» **抜粋**:
####
【訃報】日本の危機管理に貢献、松本サリン事件解明の糸口を示した毒性学の権威・杜祖健氏が死去
(ジャーナリスト・吉村剛史) 日本の危機管理に多大な貢献をした化学者が、静かに息を引き取った。 【写真】今年6月、母方の親類筋にあたる台中の名家・霧峰林家の末裔・林怡捷さんと初対面した 杜祖健氏。つい4カ月前はこんなに元気な笑顔を見せていたのだが 父は日本統治下における台湾人初の医学博士で、自身は戦後米国を舞台に毒性学の世界的権威として活躍し、日本のサリン事件解決にも貢献した台湾出身の化学者、杜祖健(アンソニー・トウ)氏が11月2日までに滞在先のハワイ・ホノルルで死去したことが3日、関係者らの証言でわかったのだ。 遺族によると、杜氏は10月26日、静養のため居住地のコロラドから家族が付き添い、ハワイ・ホノルルに移ったばかりだった。 ■ 父は台湾を代表する薬理学者 杜氏は1930年(昭和5年)8月12日、日本統治下の台湾で台湾人として初めて医学博士となった薬理学者・杜聡明氏(1893~1986)の三男として台北市に生まれた。 父の杜聡明氏は、戦後は台湾大学医学部部長、高雄医学院(高雄医学大学の前身)院長などを務めたが、日本統治時代には辛亥革命にも関与していた。1913年、初代中華民国大総統・袁世凱(1859~1916)の独裁に対する不満がたかまった際に、台南出身の同志・翁俊明(1892~1943、歌手・女優・版画家のジュディ・オングの祖父)とともに北京へ赴き、袁世凱邸水源にコレラ菌を投入して袁氏暗殺を試みたが失敗したという経歴を持っている。 杜祖健氏はこの父親の影響を受けていた。台北市樺山小学校を経て、台北一中に進学、同中在籍中に終戦を迎える。戦後は台湾大学理学部に進み、同大を1953年卒業後は渡米。スタンフォード大やエール大などで化学と生化学を研修。ヘビ毒研究を専門として、父親が医学分野で行った毒物研究を、化学者として継承した。
####
» **学習資料**:
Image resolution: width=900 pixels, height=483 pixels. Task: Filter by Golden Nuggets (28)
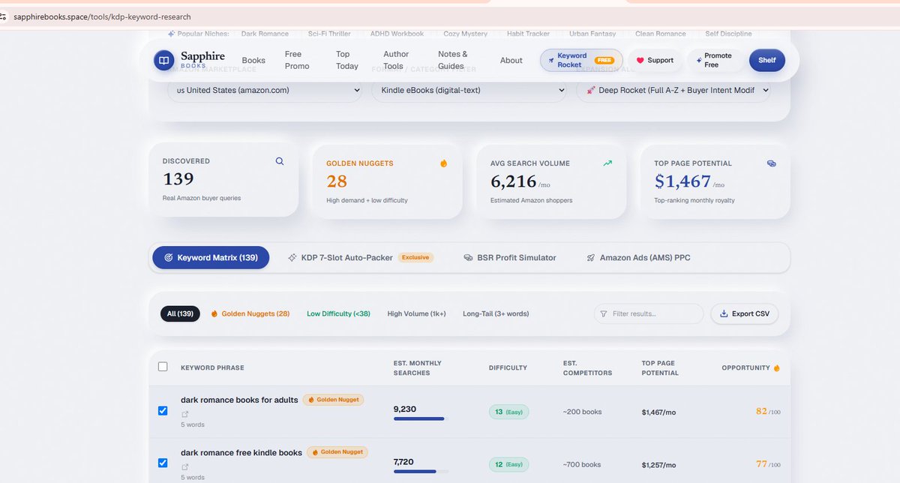(250, 314)
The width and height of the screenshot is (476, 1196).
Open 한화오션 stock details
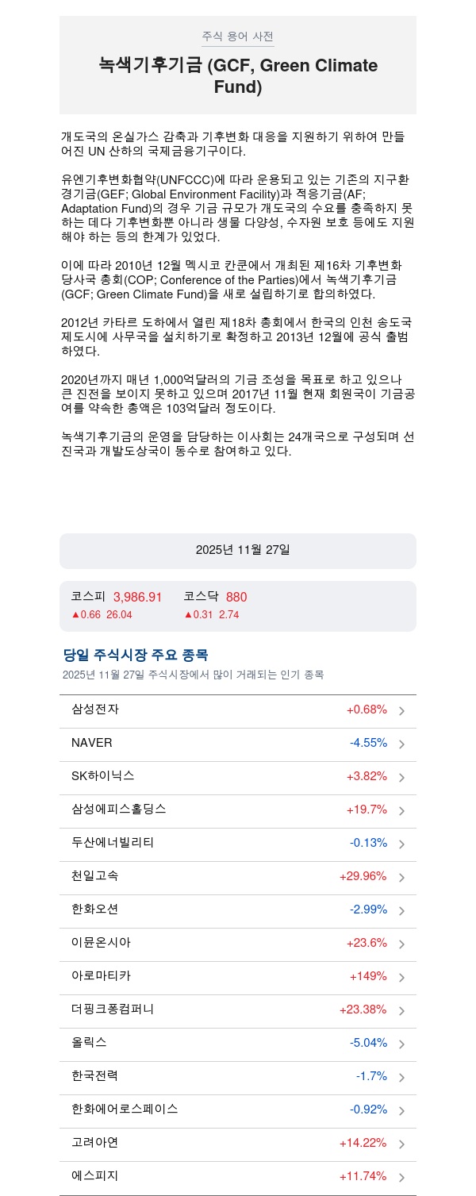click(95, 909)
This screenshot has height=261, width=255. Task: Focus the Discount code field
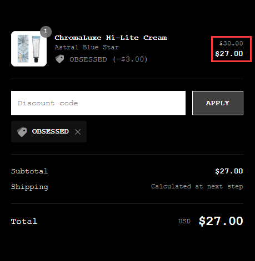point(98,103)
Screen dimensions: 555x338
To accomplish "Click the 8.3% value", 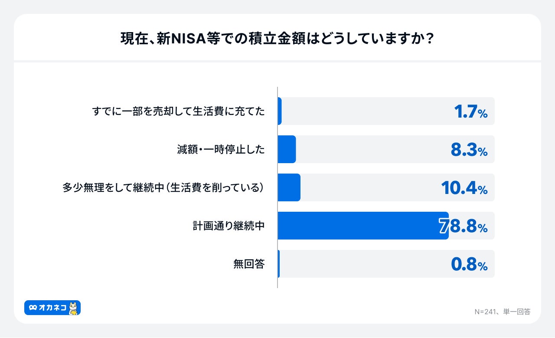I will [469, 150].
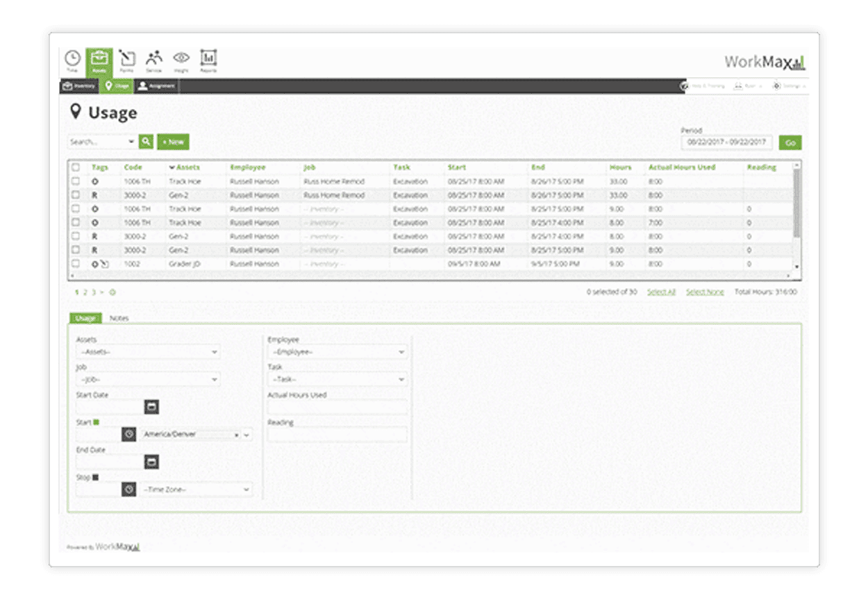Viewport: 868px width, 600px height.
Task: Expand the Assets dropdown in form
Action: coord(147,352)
####
» **作業指示**: 杜祖健氏の訃報記事を、最後の文に続けて書き進めてください。 上の項目は、杜祖健氏の訃報記事とは別の資料です。

» **解答**:
1957年、米国で知り合った日系米国人女性と結婚し、そのまま米国を拠点に生活。ユタ州立大、コロラド州立大で教鞭を執ったが、自然界の毒物に注目した米陸軍の要請を受けて1984年から2007年まで軍の研究などに協力した。 ■ 警察庁科警研にサリン分解物の分析法を教示 杜氏の名前が日本で知られるきっかけは1994年に起きた松本サリン事件だった。 日本の化学専門誌『現代化学』に「猛毒『サリン』とその類似体」と題した論文を寄稿していた杜氏の「土壌中のサリン分解物によるサリンの検出法」に注目した日本の警察庁科学警察研究所(角田紀子所長=当時)から接触を受けた杜氏は、米陸軍からサリン分解物の、土壌の中での毒性や分析法などを解説した資料を入手し、軍の許可を得てこれを科警研に提供。 その際「サリン自体は揮発性が高いのですぐに消えてしまう。だからサリンの地中での代謝物を検査するべきだ」と具体的にアドバイスしたという。 日本の警察はこれを手掛かりに山梨県の旧上九一色村にあったオウム真理教の施設付近の土の中からサリンの分解物を検出することに成功。教団とサリンという点が線で結ばれて一連の事件解決につながった。 杜氏はこの功績によって2009年、旭日中綬章を受章。以後、日本メディアから毒物関連の取材申し込みが多数寄せられるようになった。 1998年にコロラド州立大学を退官、名誉教授となった後は千葉科学大危機管理学部教授や順天堂大客員教授なども務めた。